ALLONS DONC

C’est triste, un bordel en deuil. Une impression de cataclysme, ça donne.

Madame, vêtue de sombre, est prostrée comme une veuve de fraîche date. Trois « jeunes filles bien » lui tiennent compagnie au salon en feuilletant des magazines. Mais ni les pertes blanches de la cour britannique, ni les réceptions de la Maison également blanche, ne sollicitent leur intérêt. Elles illustrent ce vers de La Fontaine dans « Les animaux malades de la peste » : « Plus d’amour, partant, plus de joie ».

Ce jour en berne est aussi, inévitablement, un jour de relâche : fermé pour cause de menstrues collectives !

Un gars des Renseignements généraux lit Paris-Turf dans l’antichambre en mâchant du chewing-gum, ce qui fait un bruit de cuissardes de pêche détrempées.

En m’apercevant, il se lève pour un semblant de garde-à-vous, articule « Mes respects, monsieur le directeur », comme on le lui a appris aux cours du soir et en glaviote sa gomme sur le tapis.

Les lieux dégagent cette saine odeur d’encaustique et de draps enfoutraillés des claques jadisieux. Ça sent le renfermé aussi, comme tous les endroits d’où le soleil est proscrit. Cela dit, c’est confortable, douillet, sans fautes de goût excessives.

On comprend que des hommes d’affaires excédés, des époux délaissés et des intellectuels déprimés par leur manque d’inspiration viennent y chercher un peu d’oubli. De nos jours, le citoyen doit trop tenir sa droite et s’arrêter aux feux rouges ; trop régler de factures à dates fixes ; trop se soumettre à des gens et à des lois. Il a besoin de balancer un peu de vapeur en douce pour ne pas sombrer. Le pince-fesses discret de Madame lui fournit l’exutoire de première urgence qui lui évite d’imploser. Il tient le coup parce qu’il le tire. Se faire vernir la sentinelle suisse est son seul abandon. Ici, il ose oublier, l’espace d’un orgasme.
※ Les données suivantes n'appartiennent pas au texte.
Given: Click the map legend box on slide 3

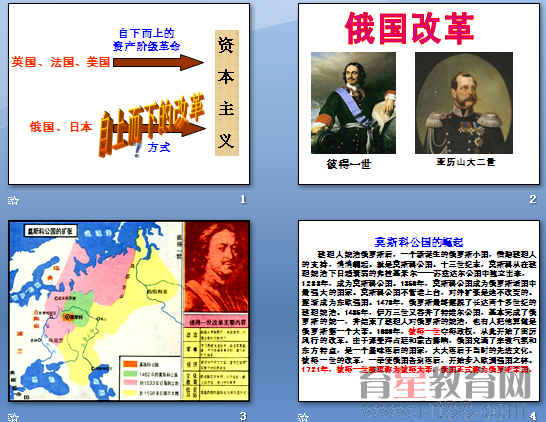Looking at the screenshot, I should 150,378.
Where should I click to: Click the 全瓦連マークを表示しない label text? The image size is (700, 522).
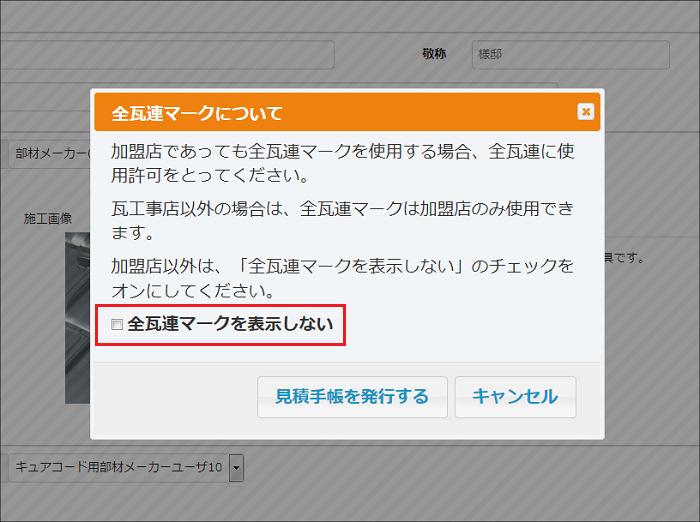point(230,325)
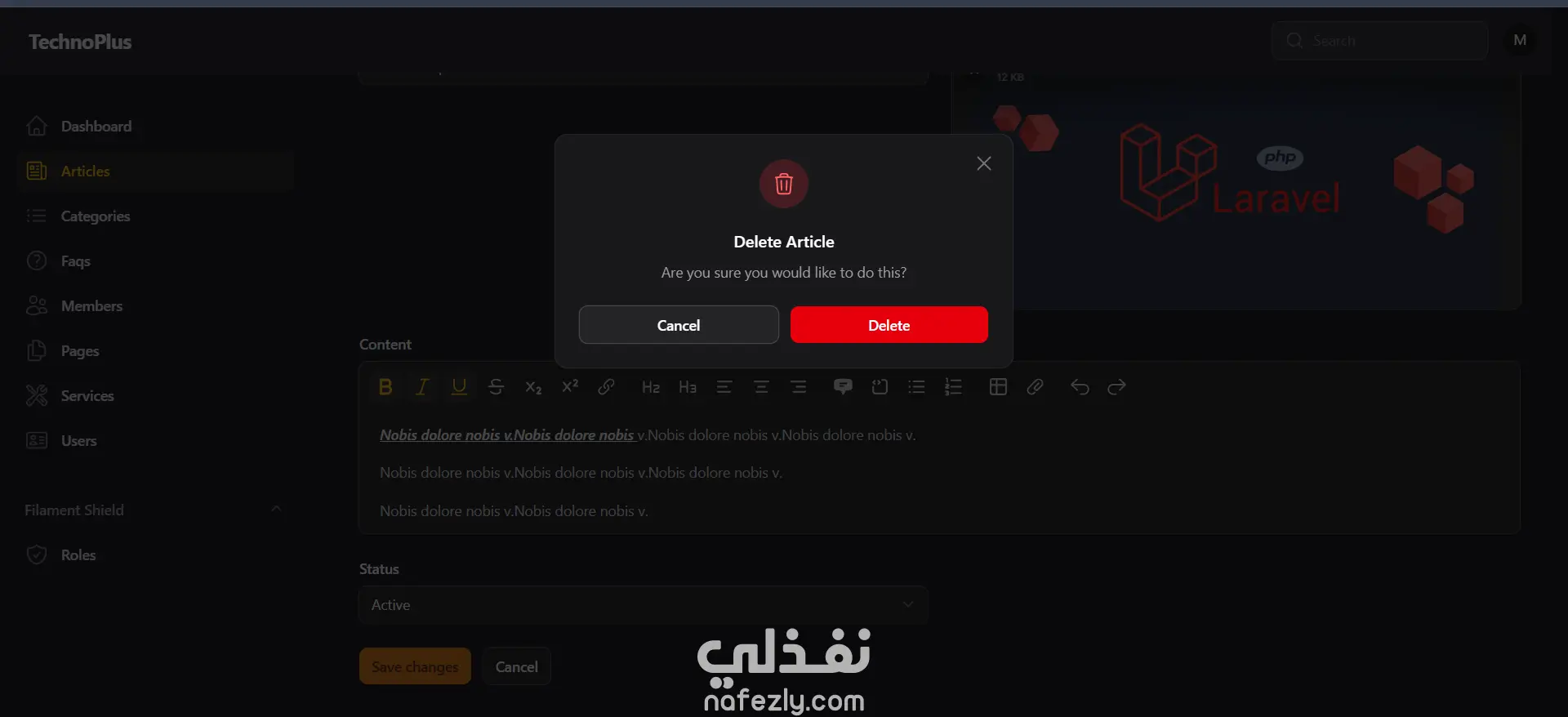Open the Status dropdown showing Active
Screen dimensions: 1568x717
(644, 605)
Il n’a pas honte de ses fantasmes et les exprime bien haut. S’il aime qu’on lui lèche les gros orteils, il le clame. Le doigt dans l’oigne, la langue de velours et mille autres requêtes d’apparence saugrenue lui sont faciles à exposer. Il paie pour, comprends-tu ? Y a pas à se gêner, c’est tout bon. Quelques fafs prélevés sur l’héritage en devenir de ses enfants et il peut se faire lichouiller le sous-couilles, demander à deux dames de se crougnouner la ligne médiane, si un tel spectacle l’inspire. Il emmerde son épouse revêche, ses pairs, leurs paires, la République une et invisible. Tu sais quoi ? Il est libre !

En m’apercevant, Madame se précipite, devinant tout de suite en moi l’homme cheville. L’important.
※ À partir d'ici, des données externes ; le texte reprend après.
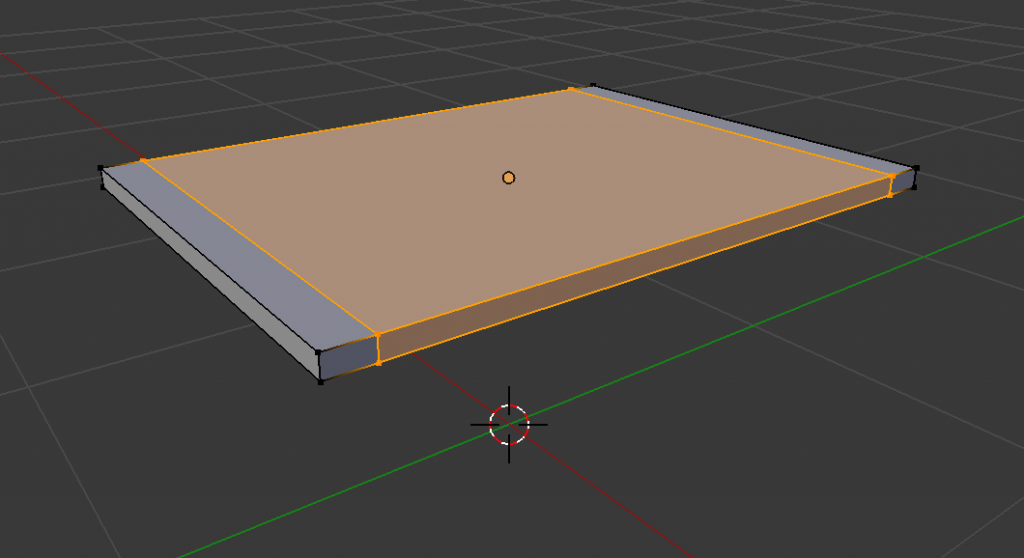Viewport: 1024px width, 558px height.
Task: Select the upper black vertex at the rightmost corner
Action: 915,169
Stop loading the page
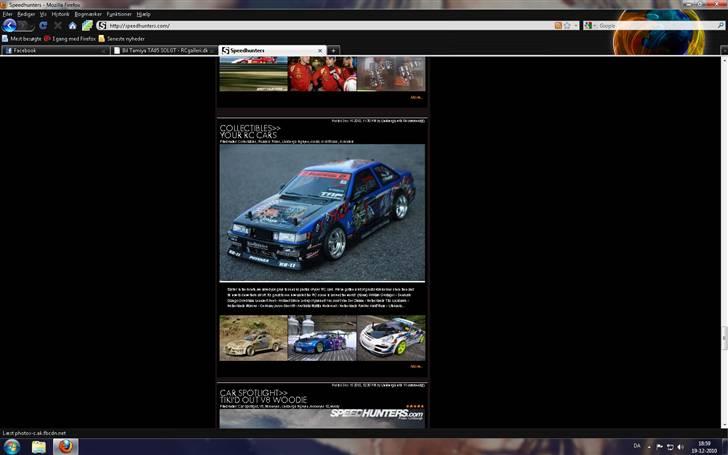Viewport: 728px width, 455px height. [x=56, y=25]
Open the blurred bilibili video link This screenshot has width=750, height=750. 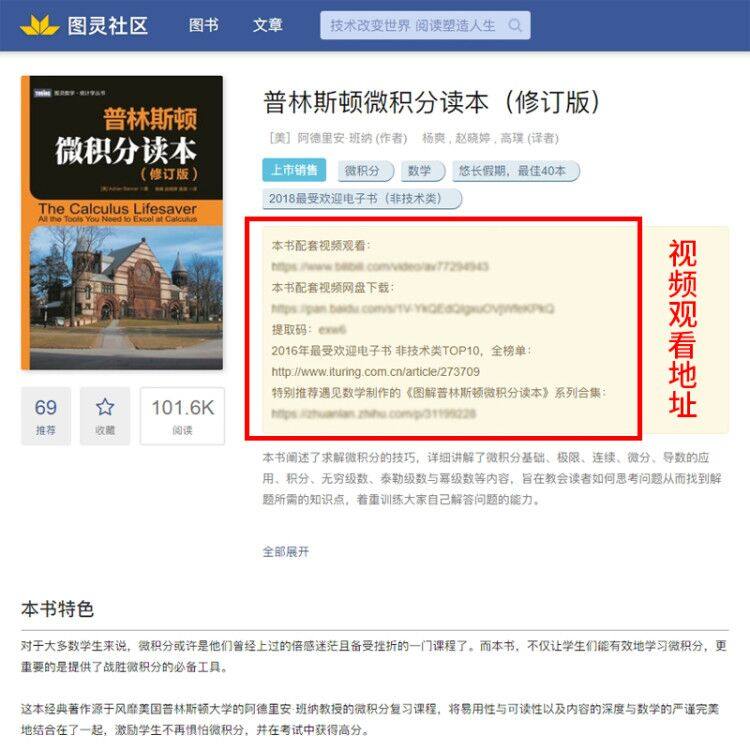point(380,266)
Bonne tenue. Une femme opulente, teinte en acajou cendré. Maquillage mauvissant, assez discret.

Chez ces personnes qui ont fait carrière dans le cul, l’expérience est si affûtée qu’elles jaugent l’arrivant de fond en comble, d’un premier regard.

Ainsi, Mme Mina réalise-t-elle, en moins de quatre secondes, que je suis un homme porté sur la chose, doué d’un solide tempérament de queutard, qui ne se laisse pas aisément vendre un paillasson pour un Chiraz, qui raffole de la vérité, sait l’exiger le cas échéant, perd patience rapidement, impose son point de vue en employant les grands moyens si nécessaire et ne s’emberlificote jamais dans les préjugés.
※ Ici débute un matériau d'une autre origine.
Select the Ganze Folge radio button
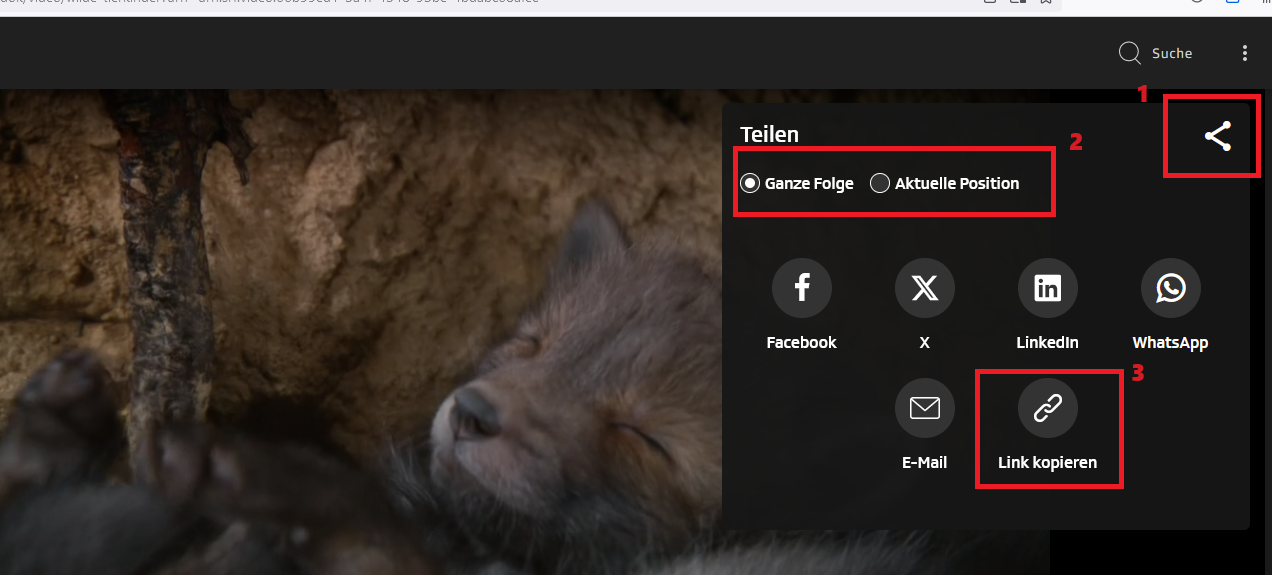The height and width of the screenshot is (575, 1272). tap(750, 183)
Elle me sourit doux, à grand renfort de molaires titrant leurs dix-huit carats, et une langueur femelle embrame ses prunelles alourdies par une albuminerie chronique.

— Est-il possible de se ménager un tête-à-tête ? lui demandé-je après avoir touché sa main potelée de vieille madone adonnée aux féculents.

— Mais naturellement, susurre la duègne du cul en congédiant ses pouffiasses d’un geste blasé.

Elle ajoute :

— J’espère qu’on va rapidement faire le nécessaire à propos de… de ces gens d’à côté ? Vous vous rendez compte qu’ils sont là depuis…

Je me laisse tomber sur un siège hélicoïdal nommé « conversation ».

Au lieu de prodiguer les promesses qu’elle escompte, j’attaque, plus grincheux qu’un marchand de cigares que ses assureurs ont contraint à faire ignifuger ses stocks :

— Qui sont les gens d’à côté ?

La bordelière éploré du mufle et de la voix :

— Elle, je ne la connais pas. Lui, c’est un habitué. J’ai vu un jour sa photo dans un magazine. J’ai ainsi appris qu’il était ambassadeur et prince arabe.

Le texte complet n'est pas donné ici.